Chlorophyll a/b binding protein plays a key role in natural and ethylene-induced degreening of Ponkan (Citrus reticulata Blanco)

• Chlorophyll a/b binding protein plays a key role in Ponkan fruit degreening.
• CitCHLH regulates natural, but not ethylene induced, degreening.
• CitChlase and CitNYC regulate ethylene induced, but not natural, degreening.

Chlorophyll content in peel gradually declines during citrus fruit development, and this can be accelerated by applying ethylene. In order to understand the molecular regulation of chlorophyll loss, the expression of several chlorophyll-related genes was determined in Ponkan (Citrus reticulata Blanco) peel during fruit maturation and ethylene-induced degreening.
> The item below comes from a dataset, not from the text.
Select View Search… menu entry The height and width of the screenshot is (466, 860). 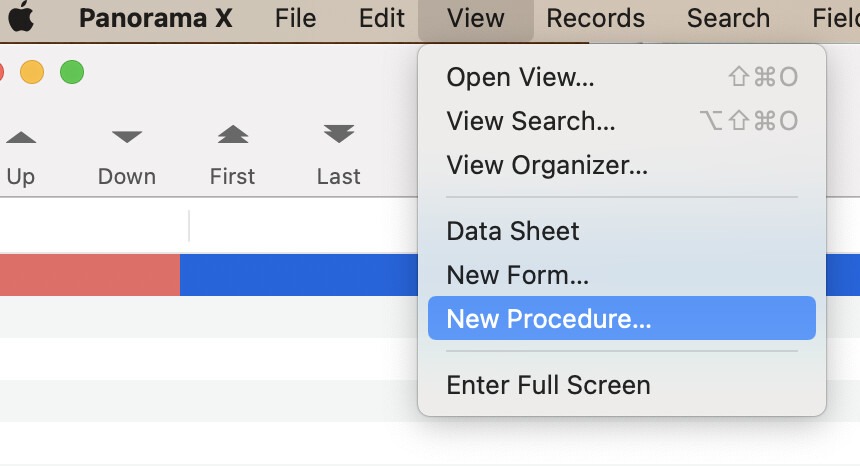(530, 121)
During fruit development, the transcript level of pheophorbide a oxygenase (CitPaO) and stay-green protein (CitSGR) was stable, and no obvious change of chlorophyll b reductase (CitNYC) mRNA was found. In addition, chlorophyllase (CitChlase) mRNA was decreased, indicating the decline of chlorophyll degradation capacity in this process. Only the reduced expression of Mg-chelatase (CitCHLH) and chlorophyll a/b binding protein (CitCAB1, 2) was found to be correlated with the reduction in chlorophyll content. Chlorophyll loss was greatly accelerated by postharvest ethylene fumigation. In this process, the expression of CitCHLH, CitPaO and CitSGR was not affected. However, it greatly increased the expression of CitNYC and CitChlase, and accelerated the decline in CitCAB expression. Taken together, these results indicate that the decrease in expression of CitCAB was highly associated with chlorophyll loss, no matter whether during natural or ethylene-induced degreening. However, the increase in CitChlase and CitNYC transcript abundance was only related to accelerated chlorophyll degradation in ethylene-induced degreening. In conclusion, the higher availability of free chlorophylls for degradation, resulting from down regulated expression of CitCABs, is likely to be a main reason for chlorophyll reduction during natural and ethylene-induced degreening.